··· Given data

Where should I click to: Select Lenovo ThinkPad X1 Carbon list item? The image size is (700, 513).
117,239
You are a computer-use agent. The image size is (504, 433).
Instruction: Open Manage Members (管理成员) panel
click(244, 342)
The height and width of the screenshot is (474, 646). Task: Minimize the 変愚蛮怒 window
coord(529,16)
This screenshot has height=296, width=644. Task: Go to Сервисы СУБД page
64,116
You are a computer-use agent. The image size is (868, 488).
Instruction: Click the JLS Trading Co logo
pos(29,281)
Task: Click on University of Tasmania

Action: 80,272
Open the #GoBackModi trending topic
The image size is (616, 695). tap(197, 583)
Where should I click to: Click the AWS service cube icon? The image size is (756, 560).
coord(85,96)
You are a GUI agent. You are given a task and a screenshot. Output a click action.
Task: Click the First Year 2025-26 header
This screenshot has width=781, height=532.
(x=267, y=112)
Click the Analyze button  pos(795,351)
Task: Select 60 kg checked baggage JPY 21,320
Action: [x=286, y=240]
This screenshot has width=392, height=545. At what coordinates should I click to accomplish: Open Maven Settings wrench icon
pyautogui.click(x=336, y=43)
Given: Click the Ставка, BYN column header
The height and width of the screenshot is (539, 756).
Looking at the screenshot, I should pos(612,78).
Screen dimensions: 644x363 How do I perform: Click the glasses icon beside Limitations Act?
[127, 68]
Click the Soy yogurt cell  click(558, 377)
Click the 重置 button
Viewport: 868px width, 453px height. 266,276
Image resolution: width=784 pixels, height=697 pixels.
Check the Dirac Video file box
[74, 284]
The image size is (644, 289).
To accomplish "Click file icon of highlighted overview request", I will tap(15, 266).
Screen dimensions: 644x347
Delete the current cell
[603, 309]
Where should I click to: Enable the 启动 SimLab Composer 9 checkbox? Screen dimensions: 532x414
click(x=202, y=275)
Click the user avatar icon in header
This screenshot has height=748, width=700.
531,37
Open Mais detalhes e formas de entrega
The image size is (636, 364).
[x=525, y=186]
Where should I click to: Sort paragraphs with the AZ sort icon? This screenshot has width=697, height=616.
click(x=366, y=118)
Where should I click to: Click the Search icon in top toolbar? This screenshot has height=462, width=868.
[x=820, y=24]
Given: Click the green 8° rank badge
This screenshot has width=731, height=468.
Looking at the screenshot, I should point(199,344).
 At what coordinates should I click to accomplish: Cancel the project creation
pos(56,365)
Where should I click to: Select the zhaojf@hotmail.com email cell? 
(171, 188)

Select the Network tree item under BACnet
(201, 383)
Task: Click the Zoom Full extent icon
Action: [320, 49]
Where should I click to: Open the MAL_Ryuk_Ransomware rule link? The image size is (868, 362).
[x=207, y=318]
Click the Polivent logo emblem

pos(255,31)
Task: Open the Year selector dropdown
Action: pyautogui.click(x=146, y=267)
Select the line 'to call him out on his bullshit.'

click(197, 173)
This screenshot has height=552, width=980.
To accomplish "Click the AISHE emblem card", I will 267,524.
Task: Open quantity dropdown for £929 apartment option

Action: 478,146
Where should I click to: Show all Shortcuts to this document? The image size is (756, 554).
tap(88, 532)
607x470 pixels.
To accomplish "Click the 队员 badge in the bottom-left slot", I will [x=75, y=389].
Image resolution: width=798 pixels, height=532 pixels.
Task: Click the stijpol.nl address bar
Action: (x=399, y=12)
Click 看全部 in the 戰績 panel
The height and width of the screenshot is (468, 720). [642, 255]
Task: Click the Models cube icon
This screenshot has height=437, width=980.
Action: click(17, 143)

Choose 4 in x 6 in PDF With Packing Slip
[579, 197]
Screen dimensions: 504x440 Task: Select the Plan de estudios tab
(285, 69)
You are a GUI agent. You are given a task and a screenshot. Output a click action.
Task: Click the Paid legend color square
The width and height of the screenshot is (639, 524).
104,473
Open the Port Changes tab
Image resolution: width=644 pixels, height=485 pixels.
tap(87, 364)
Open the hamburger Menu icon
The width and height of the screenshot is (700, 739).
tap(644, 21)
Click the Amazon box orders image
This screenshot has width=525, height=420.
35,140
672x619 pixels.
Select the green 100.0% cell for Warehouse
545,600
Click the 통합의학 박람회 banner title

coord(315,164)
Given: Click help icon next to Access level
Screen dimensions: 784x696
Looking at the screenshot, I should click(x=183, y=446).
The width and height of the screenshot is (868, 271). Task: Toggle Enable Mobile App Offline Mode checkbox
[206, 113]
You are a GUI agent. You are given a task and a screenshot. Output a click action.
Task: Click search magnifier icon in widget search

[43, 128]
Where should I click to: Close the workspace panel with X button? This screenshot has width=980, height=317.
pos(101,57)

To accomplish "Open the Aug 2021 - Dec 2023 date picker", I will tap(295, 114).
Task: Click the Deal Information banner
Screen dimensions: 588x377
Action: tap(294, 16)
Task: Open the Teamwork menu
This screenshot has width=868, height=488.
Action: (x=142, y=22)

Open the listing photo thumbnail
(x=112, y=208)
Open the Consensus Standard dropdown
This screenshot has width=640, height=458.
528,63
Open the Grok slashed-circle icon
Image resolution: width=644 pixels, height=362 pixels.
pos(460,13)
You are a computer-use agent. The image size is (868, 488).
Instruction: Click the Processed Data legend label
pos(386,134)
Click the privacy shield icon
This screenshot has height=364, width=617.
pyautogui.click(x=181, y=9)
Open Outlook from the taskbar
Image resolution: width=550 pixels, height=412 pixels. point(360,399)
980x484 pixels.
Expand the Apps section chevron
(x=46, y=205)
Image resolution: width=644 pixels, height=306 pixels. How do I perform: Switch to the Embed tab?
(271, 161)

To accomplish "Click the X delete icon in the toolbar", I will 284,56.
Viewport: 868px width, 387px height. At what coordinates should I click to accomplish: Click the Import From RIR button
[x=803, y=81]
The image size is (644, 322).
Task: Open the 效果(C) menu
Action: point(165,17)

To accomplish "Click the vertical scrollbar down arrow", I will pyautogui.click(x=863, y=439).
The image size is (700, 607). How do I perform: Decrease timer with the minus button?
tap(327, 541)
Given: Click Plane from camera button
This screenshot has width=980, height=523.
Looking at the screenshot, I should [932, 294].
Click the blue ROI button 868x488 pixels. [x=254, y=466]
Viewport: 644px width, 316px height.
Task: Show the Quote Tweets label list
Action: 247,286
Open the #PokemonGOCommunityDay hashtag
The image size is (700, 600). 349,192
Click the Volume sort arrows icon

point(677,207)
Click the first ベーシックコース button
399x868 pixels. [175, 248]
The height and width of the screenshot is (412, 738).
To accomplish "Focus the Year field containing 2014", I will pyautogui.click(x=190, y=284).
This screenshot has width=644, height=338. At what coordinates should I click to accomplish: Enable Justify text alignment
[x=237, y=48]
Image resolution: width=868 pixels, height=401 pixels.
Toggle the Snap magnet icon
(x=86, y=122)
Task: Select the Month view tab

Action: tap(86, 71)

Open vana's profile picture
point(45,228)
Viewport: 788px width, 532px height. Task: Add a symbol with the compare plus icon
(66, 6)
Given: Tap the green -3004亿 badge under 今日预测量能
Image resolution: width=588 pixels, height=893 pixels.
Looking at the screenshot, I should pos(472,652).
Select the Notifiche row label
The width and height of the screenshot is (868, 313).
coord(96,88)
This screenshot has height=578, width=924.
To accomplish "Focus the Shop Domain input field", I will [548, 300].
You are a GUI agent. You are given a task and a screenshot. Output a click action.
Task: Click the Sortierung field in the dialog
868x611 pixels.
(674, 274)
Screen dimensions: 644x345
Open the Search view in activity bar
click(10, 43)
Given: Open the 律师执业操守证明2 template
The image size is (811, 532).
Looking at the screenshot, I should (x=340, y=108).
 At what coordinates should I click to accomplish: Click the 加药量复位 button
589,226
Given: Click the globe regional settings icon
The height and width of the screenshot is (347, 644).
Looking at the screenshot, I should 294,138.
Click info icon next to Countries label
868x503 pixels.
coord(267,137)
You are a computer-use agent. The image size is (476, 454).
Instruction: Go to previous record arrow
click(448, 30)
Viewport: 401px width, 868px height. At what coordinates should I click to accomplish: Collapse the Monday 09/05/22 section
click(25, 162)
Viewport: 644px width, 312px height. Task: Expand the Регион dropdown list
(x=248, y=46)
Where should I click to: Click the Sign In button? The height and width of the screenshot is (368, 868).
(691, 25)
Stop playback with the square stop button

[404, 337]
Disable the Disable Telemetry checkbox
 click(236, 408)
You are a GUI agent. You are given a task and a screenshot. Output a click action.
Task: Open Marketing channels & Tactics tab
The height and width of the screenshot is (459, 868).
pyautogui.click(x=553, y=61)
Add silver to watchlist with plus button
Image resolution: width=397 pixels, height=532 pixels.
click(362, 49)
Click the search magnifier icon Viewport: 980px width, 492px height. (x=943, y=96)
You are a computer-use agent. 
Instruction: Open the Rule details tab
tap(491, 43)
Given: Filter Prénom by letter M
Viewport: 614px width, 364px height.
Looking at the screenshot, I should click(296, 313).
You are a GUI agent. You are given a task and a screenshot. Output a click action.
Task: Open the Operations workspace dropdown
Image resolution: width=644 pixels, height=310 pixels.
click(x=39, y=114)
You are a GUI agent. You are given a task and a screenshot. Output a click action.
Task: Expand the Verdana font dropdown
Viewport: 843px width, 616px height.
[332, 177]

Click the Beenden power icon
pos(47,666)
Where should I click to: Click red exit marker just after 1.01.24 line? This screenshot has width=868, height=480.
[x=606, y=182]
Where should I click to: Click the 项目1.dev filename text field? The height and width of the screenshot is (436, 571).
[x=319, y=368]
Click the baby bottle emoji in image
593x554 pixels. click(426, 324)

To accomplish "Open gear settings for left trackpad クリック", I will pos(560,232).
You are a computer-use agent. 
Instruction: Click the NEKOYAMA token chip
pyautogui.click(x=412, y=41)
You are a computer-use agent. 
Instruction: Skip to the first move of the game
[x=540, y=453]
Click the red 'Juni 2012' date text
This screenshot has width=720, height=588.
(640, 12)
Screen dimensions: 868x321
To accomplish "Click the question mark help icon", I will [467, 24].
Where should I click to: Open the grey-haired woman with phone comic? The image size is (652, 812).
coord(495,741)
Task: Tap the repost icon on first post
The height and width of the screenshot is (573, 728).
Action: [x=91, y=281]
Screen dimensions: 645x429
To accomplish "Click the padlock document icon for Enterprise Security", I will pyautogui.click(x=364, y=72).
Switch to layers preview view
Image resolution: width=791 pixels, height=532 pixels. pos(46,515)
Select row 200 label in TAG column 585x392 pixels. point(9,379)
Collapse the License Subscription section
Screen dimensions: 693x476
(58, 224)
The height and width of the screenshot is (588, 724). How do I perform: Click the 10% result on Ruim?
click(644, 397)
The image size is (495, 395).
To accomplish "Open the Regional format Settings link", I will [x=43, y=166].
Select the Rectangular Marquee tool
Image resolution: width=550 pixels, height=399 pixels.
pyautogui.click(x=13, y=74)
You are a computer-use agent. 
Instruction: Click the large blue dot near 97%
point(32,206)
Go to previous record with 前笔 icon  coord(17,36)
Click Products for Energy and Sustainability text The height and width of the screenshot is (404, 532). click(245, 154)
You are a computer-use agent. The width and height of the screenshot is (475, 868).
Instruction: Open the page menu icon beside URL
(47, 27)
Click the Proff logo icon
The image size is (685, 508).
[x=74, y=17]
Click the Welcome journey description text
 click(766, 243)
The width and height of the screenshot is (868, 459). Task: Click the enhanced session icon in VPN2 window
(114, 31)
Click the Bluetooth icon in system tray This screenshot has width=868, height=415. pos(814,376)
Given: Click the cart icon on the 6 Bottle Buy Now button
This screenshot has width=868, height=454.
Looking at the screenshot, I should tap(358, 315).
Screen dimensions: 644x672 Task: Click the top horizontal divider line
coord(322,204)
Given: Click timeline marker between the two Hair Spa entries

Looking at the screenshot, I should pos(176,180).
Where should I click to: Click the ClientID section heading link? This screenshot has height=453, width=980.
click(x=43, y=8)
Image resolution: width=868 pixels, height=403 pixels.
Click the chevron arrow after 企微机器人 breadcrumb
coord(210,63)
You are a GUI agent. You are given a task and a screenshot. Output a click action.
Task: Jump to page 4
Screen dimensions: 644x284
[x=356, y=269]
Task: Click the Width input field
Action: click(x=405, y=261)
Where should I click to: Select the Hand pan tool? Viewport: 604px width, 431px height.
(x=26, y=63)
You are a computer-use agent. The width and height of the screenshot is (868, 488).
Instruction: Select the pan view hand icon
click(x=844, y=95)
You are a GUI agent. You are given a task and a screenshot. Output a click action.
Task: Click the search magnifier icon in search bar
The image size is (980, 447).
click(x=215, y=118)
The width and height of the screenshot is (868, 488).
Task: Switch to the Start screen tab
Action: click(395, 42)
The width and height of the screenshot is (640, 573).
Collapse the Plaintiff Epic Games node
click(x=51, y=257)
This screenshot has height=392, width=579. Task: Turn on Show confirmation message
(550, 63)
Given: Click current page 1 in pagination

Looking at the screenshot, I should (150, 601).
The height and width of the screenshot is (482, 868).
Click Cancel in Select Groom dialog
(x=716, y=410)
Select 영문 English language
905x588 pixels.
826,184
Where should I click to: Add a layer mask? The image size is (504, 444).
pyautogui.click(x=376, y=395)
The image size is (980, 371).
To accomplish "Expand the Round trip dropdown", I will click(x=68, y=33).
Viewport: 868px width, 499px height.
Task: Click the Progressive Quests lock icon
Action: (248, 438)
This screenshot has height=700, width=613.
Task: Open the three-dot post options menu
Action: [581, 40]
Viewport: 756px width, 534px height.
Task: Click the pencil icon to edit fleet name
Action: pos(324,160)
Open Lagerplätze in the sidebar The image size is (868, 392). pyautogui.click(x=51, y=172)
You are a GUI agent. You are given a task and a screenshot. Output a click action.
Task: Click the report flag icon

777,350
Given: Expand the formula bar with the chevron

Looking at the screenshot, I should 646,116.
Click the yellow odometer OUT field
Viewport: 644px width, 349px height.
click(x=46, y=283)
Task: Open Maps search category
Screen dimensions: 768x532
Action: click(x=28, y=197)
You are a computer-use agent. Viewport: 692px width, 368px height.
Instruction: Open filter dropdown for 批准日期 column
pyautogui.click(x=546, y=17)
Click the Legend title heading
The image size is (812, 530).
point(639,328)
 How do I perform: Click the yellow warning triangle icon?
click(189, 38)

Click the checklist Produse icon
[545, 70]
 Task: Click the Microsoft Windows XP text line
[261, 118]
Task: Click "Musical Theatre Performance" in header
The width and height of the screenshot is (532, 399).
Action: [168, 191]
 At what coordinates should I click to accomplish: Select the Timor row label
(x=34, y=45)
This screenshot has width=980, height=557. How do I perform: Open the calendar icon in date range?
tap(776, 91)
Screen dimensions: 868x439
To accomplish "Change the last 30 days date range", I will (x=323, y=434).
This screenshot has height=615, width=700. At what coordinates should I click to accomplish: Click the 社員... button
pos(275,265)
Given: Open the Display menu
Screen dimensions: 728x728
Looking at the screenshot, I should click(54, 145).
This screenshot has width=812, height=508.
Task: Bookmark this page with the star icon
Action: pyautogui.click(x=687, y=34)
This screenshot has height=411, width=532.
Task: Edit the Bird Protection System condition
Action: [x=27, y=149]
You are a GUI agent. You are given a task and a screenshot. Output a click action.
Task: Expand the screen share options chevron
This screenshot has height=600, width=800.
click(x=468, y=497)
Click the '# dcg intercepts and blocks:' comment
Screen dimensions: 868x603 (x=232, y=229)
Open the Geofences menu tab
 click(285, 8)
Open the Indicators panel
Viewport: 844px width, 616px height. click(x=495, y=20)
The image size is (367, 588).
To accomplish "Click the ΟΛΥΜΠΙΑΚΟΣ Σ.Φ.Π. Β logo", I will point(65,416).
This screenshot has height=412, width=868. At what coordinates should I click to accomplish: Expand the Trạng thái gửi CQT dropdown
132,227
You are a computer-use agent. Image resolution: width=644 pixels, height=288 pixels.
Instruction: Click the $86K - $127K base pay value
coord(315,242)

······

# Description of the task
Starting at the line with "This screenshot has width=980, height=557.", copy each line through the end of the data, both ends included, and give nothing else.

# Exercise solution
This screenshot has width=980, height=557. How do I perform: Open the calendar icon in date range?
tap(776, 91)
Screen dimensions: 868x439
To accomplish "Change the last 30 days date range", I will (x=323, y=434).
This screenshot has height=615, width=700. At what coordinates should I click to accomplish: Click the 社員... button
pos(275,265)
Given: Open the Display menu
Screen dimensions: 728x728
Looking at the screenshot, I should click(54, 145).
This screenshot has width=812, height=508.
Task: Bookmark this page with the star icon
Action: pyautogui.click(x=687, y=34)
This screenshot has height=411, width=532.
Task: Edit the Bird Protection System condition
Action: [x=27, y=149]
You are a GUI agent. You are given a task and a screenshot. Output a click action.
Task: Expand the screen share options chevron
This screenshot has height=600, width=800.
click(x=468, y=497)
Click the '# dcg intercepts and blocks:' comment
Screen dimensions: 868x603 (x=232, y=229)
Open the Geofences menu tab
 click(285, 8)
Open the Indicators panel
Viewport: 844px width, 616px height. click(x=495, y=20)
The image size is (367, 588).
To accomplish "Click the ΟΛΥΜΠΙΑΚΟΣ Σ.Φ.Π. Β logo", I will point(65,416).
This screenshot has height=412, width=868. At what coordinates should I click to accomplish: Expand the Trạng thái gửi CQT dropdown
132,227
You are a computer-use agent. Image resolution: width=644 pixels, height=288 pixels.
Instruction: Click the $86K - $127K base pay value
coord(315,242)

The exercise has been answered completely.